As the new year began to unfold, it became clear that accreditation would be a hot topic, and one that would create heated debate between the government and the agencies who currently accredit both online and traditional schools ( read more about top accrediting agencies).
Education Secretary Margaret Spellings has recently pushed for a tightening of accreditation rules, with a particular focus on measuring the performance of students after they graduation from accredited schools. There hasn’t been an official revision of accreditation rules since 1999, and there seems to be little doubt that a new round of changes won’t come until after there’s been a heated debate between Ms. Spellings, the Congress (which seems inclined to avoid any big changes) and the 60 or so agencies that accredit everything from major universities on down to certificate programs in a variety of career areas.
So Long, Southern Diploma Mills
Meanwhile, several states which have been considered havens for weak schools are moving to raise educational standards. Mississippi and Alabama, in particular, have long played host to a number of unaccredited schools considered to be pure “diploma mills” by most educators. Mississippi has recently given state attorneys a green light to go after schools that offer any degrees without approval from the Alabama Commission on College Accreditation.
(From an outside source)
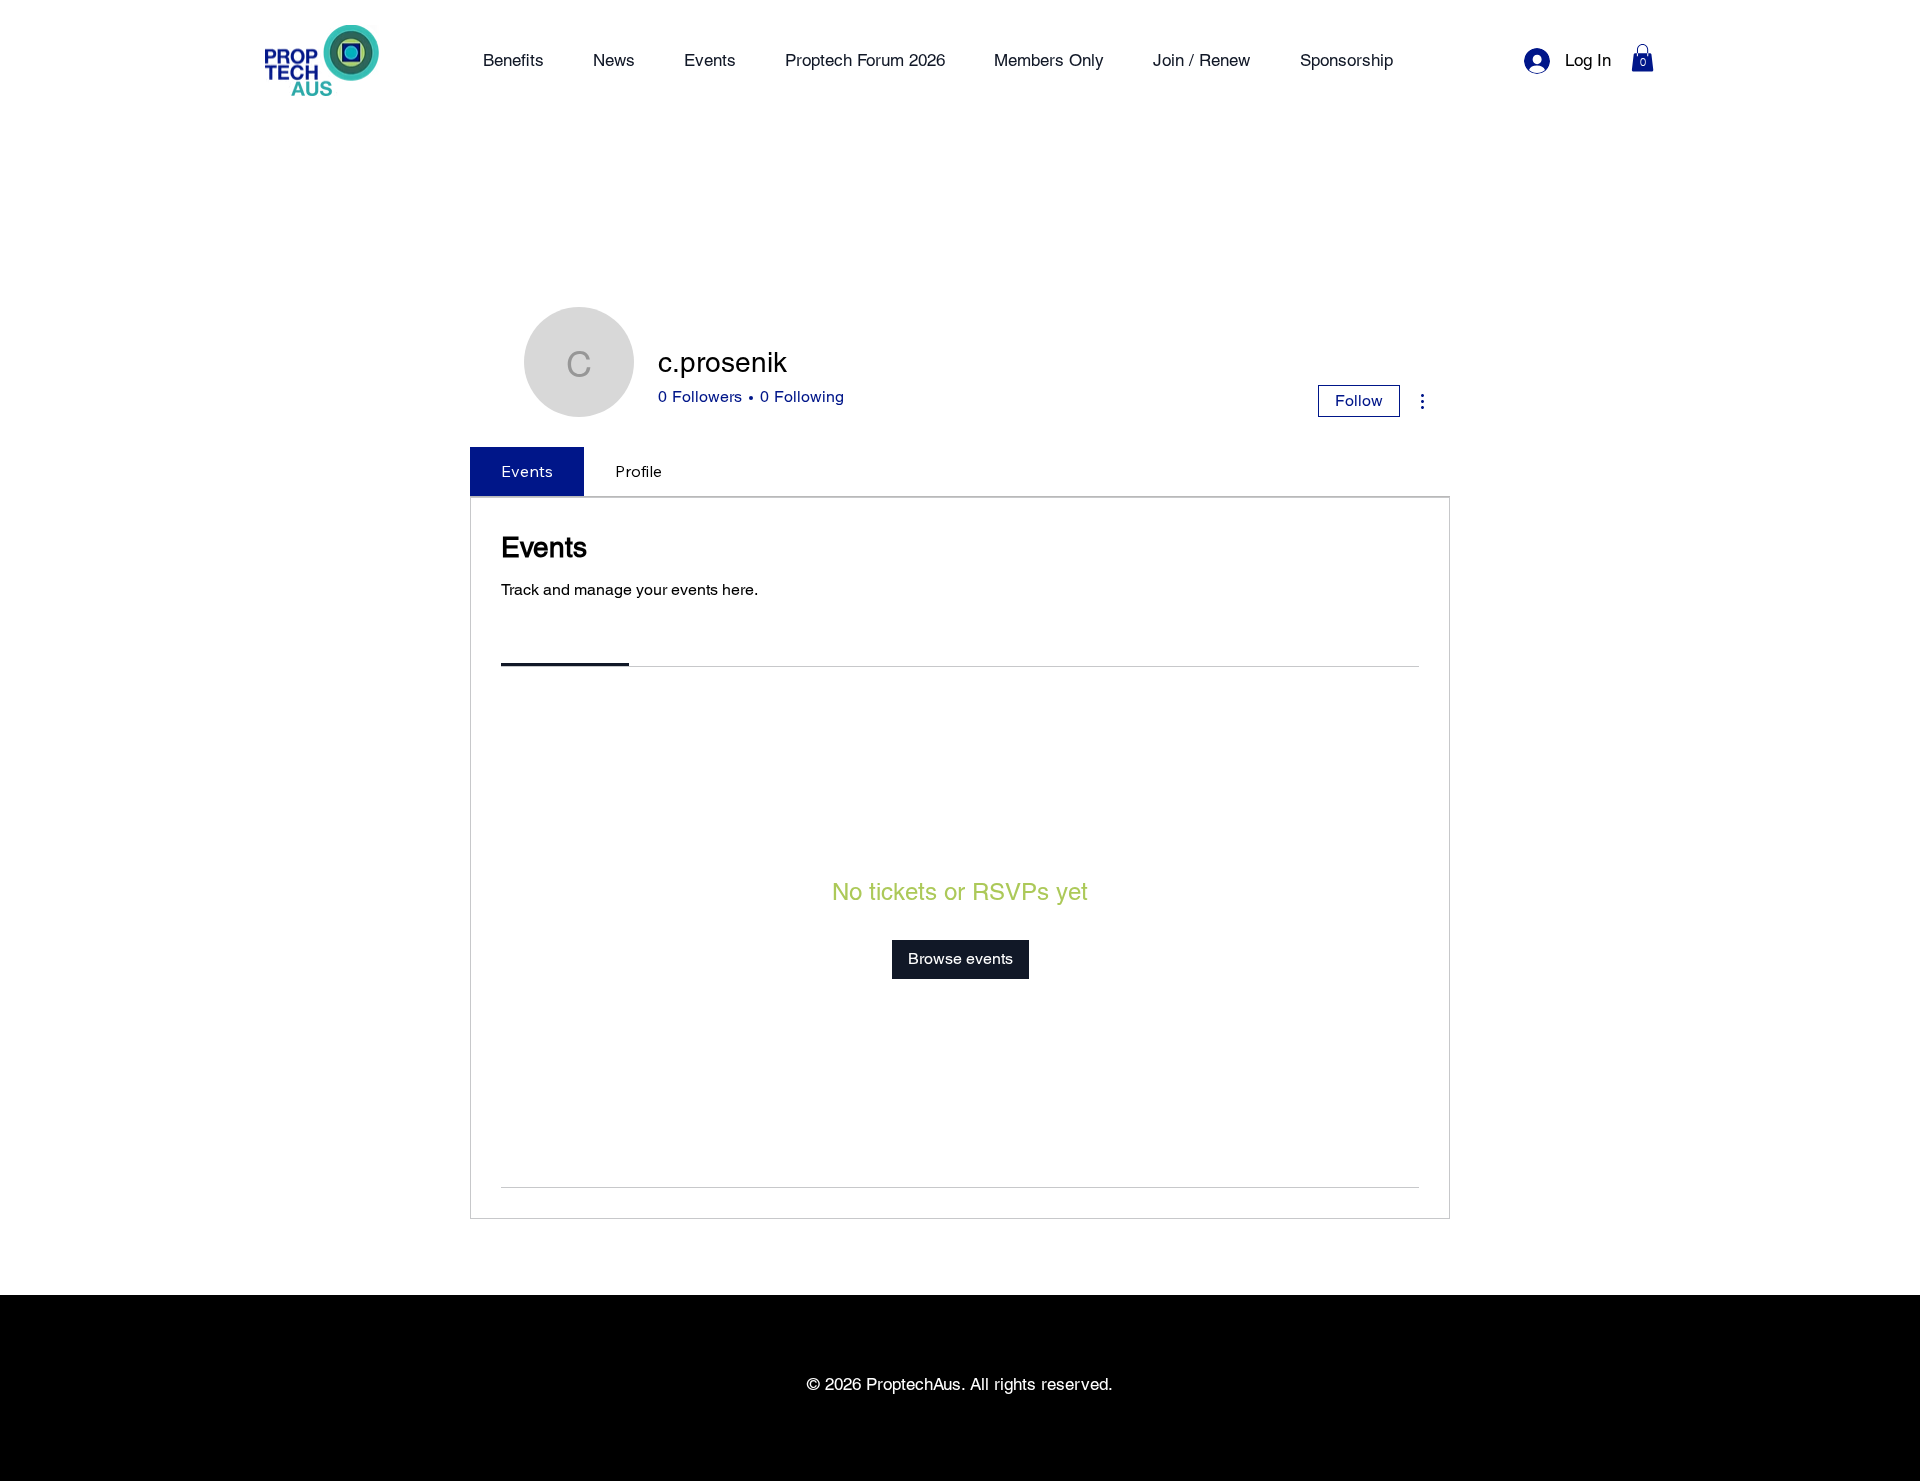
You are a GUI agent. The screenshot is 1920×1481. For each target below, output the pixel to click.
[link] (565, 639)
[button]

Alabama, meanwhile, has announced it will take away a loophole that currently allows some schools to operate with just a corporate license, and no educational accreditation.
For e-learners, this will be good news in the long run, as it will likely make it tougher for peddlers of fake degrees to stay in business. With other havens for fake schools still existing offshore and elsewhere, however, it remains important that you check the accreditation status of any online degree program before paying anything for admission.